In the background of this action is the current political state of the Earth. The Earth is divided into two factions: the Federation and the Empire. The Federation appears to be a more benign, communist-like government concerned with the exploration of space and the advancement of humanity throughout the galaxy (don’t forget, this was written in Communist Cuba over thirty years ago!). The Empire appears to be about to crumble in the excesses of individualism, brought low by a vacuum in leadership caused by the invention of “dream palaces,” in which brains are brought to live in incessant pleasure, separated from and never returning to the harsh realities of the world. These dream palaces threaten the very nature of humanity, especially among the “neanderthal” people, who make up a great number of the population as their only goal is pleasure and not the advancement of man (and thus they are susceptible to the false allure of these dream palaces). This terrestrial situation becomes poignant as Isanusi’s brain becomes the ship’s computer in a manner akin to the dream palaces, the major difference being that Isanusi is not divorced from the external world, but rather interacts with it and contributes to it while having to suffer the memory of a more corporeal life with his close friends all now deceased.

The novel constantly juxtaposes the self and the group, pondering whether the group is able to overcome the limitations of the individual self. Rojas seems infinitely curious about group psychology, emphasizing the constant need to evaluate and to adapt to the situation. He perhaps even explores the strong meld between the crewmembers, thought to be essential for long-term space travel (and coexistence on Earth?), as some symbol of the communist ideal. Isanusi’s sacrifice of his corporeal self for the sake of the mission helps to justify this reading.

While the questions Rojas ponders are thought provoking, the prose lacks a certain beauty (perhaps as a result of translation). The story is primarily told as a string of dialogue, both internal and external, with no differentiation between the two, causing mild confusion to the reader. But perhaps Rojas intended this stylistic approach to express the individual dialogue becoming the group dialogue in his idealistic, communist future. If so, kudos to him; I found it a little tedious and distracting. Also tiring, Rojas describes few actions except those simple statements that express one character acting upon another—all other action is told in dialogue. There is also no sense of place other than what comes out during the dialogue, which often feels forced in order to give even this meager sense of locale. As a result, it reads more like a play.

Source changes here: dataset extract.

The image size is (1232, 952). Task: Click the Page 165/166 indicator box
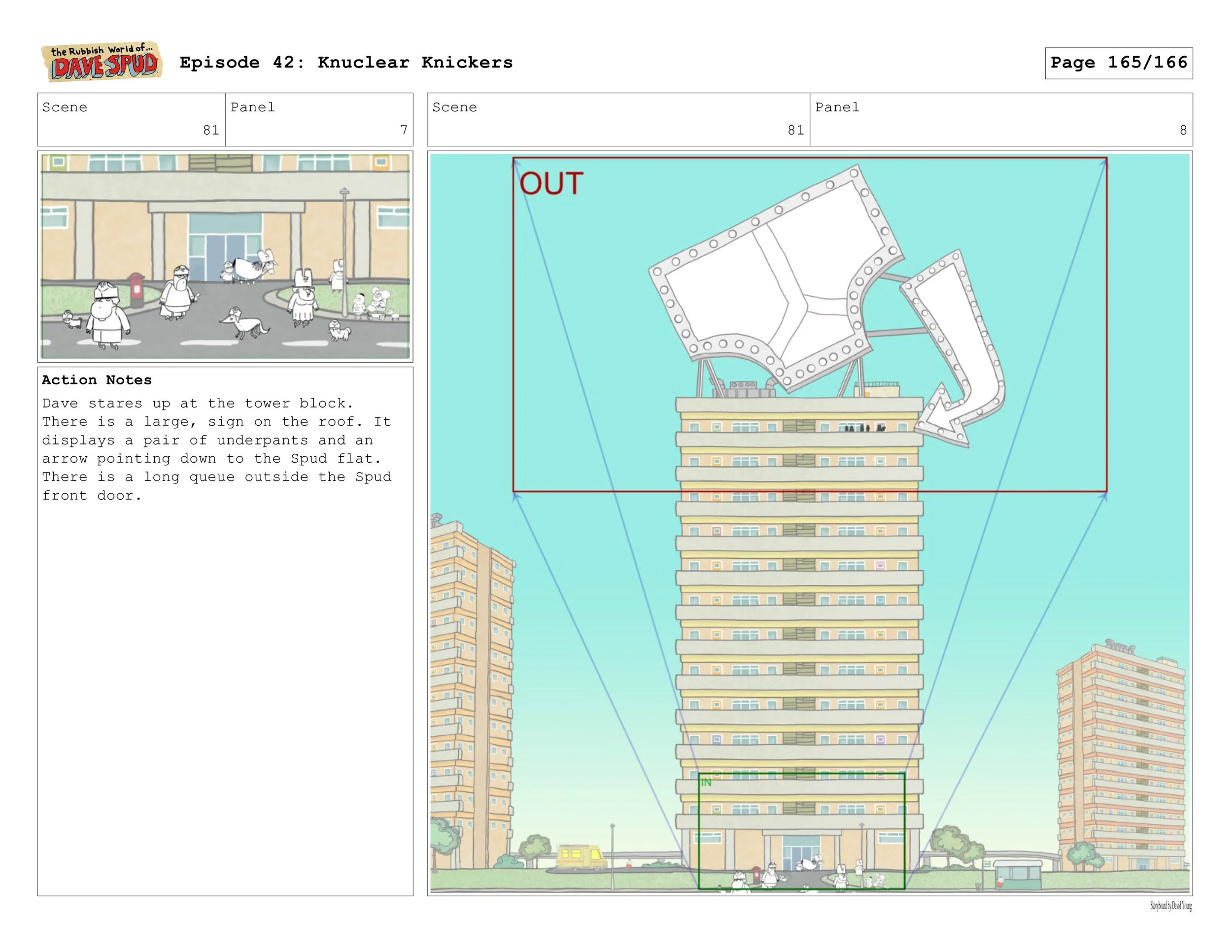coord(1118,63)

Still, as the book progresses and the story becomes more of what transpires in Gema’s head, these idiosyncrasies bothered me less and I came to admire Rojas’ lesson conducted with the crew of the Sviatagor: namely, how the limits of individual humanity can only be surpassed through cooperation and dependency upon our fellow man—sometimes at great personal sacrifice. If A Legend of the Future is idealistic science fiction, colored by the politics of its age, then it is idealistic science fiction at its best—concerned with the fate of mankind among the stars and not with spaceships and gadgets and alien races. I remain curious as to what else Cuban science fiction has in store for its new, English-speaking audience. For those of you who are also curious, start with A Legend of the Future.